Back in the Smokies, loading up our packs with every part of us drenched in heavy rain, my friend proved much better at knowing what to do to accept the day before us. “Don’t take this personally,” she told me knowing that I otherwise would, “but I’m probably going to cry today. It’s not about you. It’s just that the weather sucks and this will help me get through these next 8 miles.” I wish everyone in our church could be that clear and self-aware when what’s wrong is that the world is outside our control. I wish I could be that clear and mature.
As we trudged along through pools on the trail, with the waters of the adjacent river growing strong and dangerous, I remembered our laughter the previous day when a family, trying to find their way from Clingmans Dome back to the parking lot located only a few football fields away where they had parked their car, ended up several miles lost in the woods. Lost, until they stumbled upon our campsite, thirsty and scared and cussing at each other in a language I don’t know. “Thank God,” the mother blurted out upon seeing us, “we’re rescued! Take us to the nearest parking lot.” When I explained that the nearest parking lot was nearly 3 miles and a thousand feet back up the mountain the way they had come, the father who had led them down the path in the first place, protested. “There’s got to be another way,” he said. I showed him the map but he looked around as if the more reasonable route would be to expect a ladder to descend from heaven for an escape. “What’s the chance of a rescue?” the mom asked us, dead serious. “I don’t think they are going to send a helicopter to get you to the parking lot,” I said. “Plus, somebody would have to hike there to ask for it.”

--------

• Your objective:
In the hiking passage, how far does the narrator say the nearest parking lot was from the campsite?

--------

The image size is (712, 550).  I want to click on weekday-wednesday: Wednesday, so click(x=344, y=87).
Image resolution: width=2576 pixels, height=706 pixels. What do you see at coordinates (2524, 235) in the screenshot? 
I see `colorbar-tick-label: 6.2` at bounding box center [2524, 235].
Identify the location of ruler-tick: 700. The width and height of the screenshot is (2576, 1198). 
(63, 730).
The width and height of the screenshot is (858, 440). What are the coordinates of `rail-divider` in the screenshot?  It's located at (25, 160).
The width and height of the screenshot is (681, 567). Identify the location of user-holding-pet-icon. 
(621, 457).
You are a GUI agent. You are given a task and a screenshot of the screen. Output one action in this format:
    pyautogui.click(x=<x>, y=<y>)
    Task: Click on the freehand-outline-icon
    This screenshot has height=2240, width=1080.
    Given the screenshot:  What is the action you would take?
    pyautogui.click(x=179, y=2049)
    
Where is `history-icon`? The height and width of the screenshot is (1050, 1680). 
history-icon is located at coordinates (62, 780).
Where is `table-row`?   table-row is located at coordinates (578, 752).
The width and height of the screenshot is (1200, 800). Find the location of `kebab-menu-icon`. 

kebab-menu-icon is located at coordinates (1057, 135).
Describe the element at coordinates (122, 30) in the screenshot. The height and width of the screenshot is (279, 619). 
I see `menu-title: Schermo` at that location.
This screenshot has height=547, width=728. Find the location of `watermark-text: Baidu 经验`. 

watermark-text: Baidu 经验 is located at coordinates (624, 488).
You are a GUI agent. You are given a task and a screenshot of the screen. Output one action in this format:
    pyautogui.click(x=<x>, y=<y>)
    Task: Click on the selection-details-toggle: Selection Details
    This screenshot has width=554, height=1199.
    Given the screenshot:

--------

• Exercise result:
Nearly 3 miles and a thousand feet back up the mountain, the way the family had come.